Task directions:
Setting pictures aside, output exactly the lines from the start of the records to the line with "Image resolution: width=768", that line included.

Stored data entries:
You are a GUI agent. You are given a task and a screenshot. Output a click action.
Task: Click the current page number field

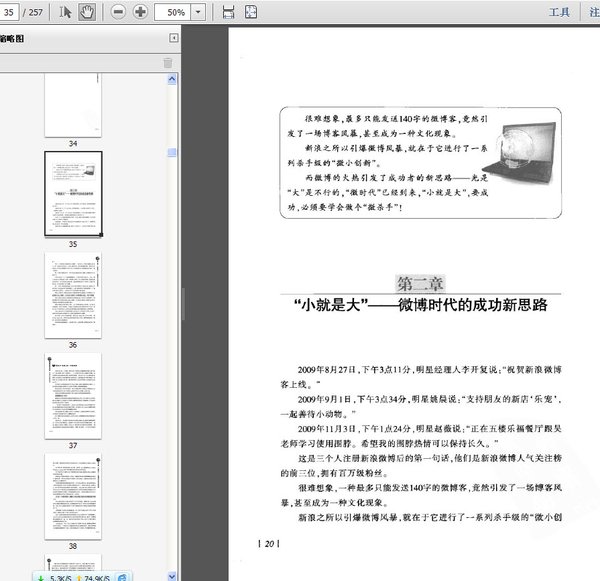[8, 12]
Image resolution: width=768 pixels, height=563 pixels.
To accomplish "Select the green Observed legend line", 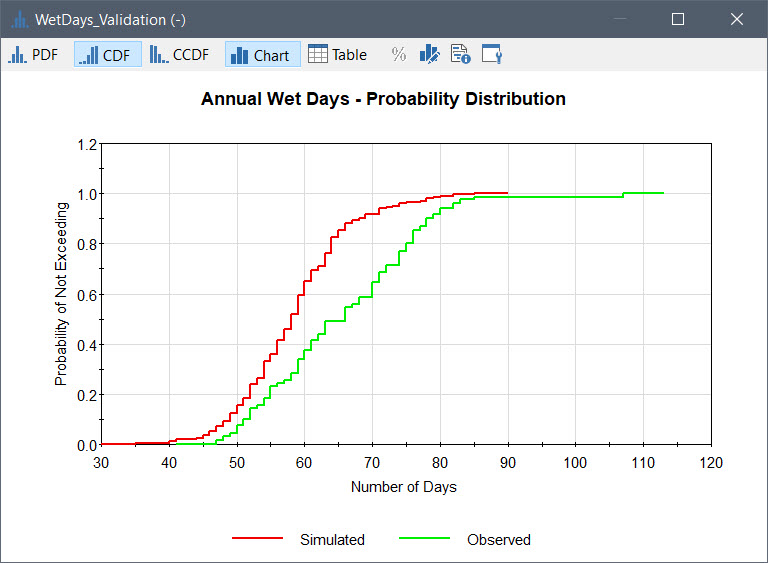I will (424, 538).
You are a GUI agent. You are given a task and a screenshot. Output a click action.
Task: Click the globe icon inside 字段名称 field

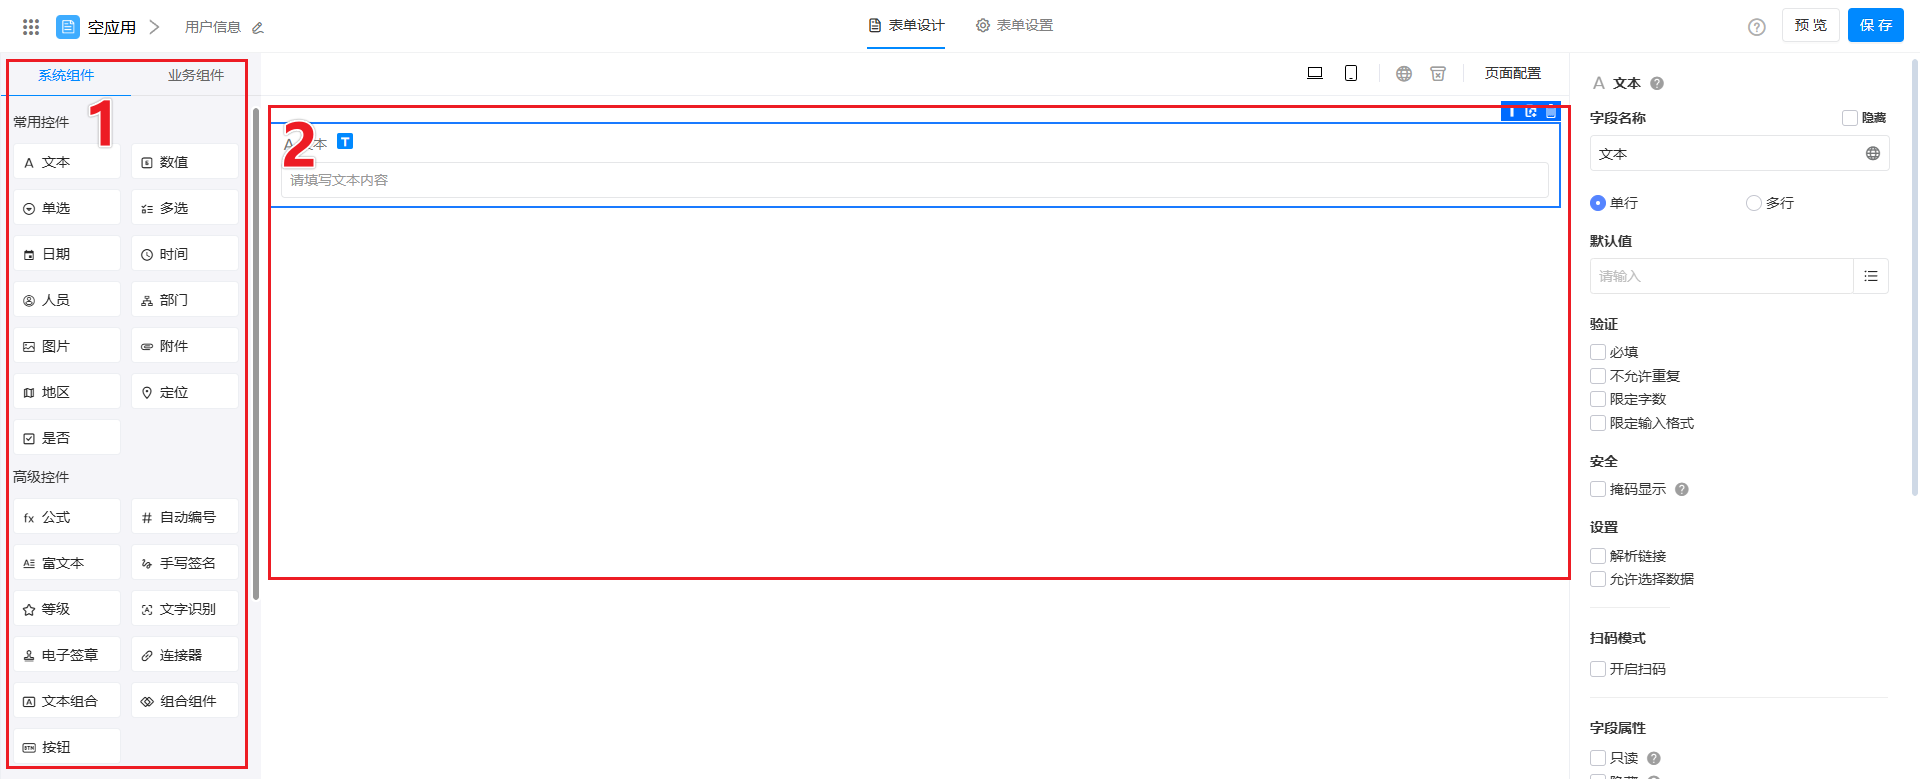click(x=1872, y=153)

The completed task:
You are a GUI agent. You are given a task and a screenshot. Output a click action.
Task: Click the current page number field

[8, 12]
Image resolution: width=768 pixels, height=563 pixels.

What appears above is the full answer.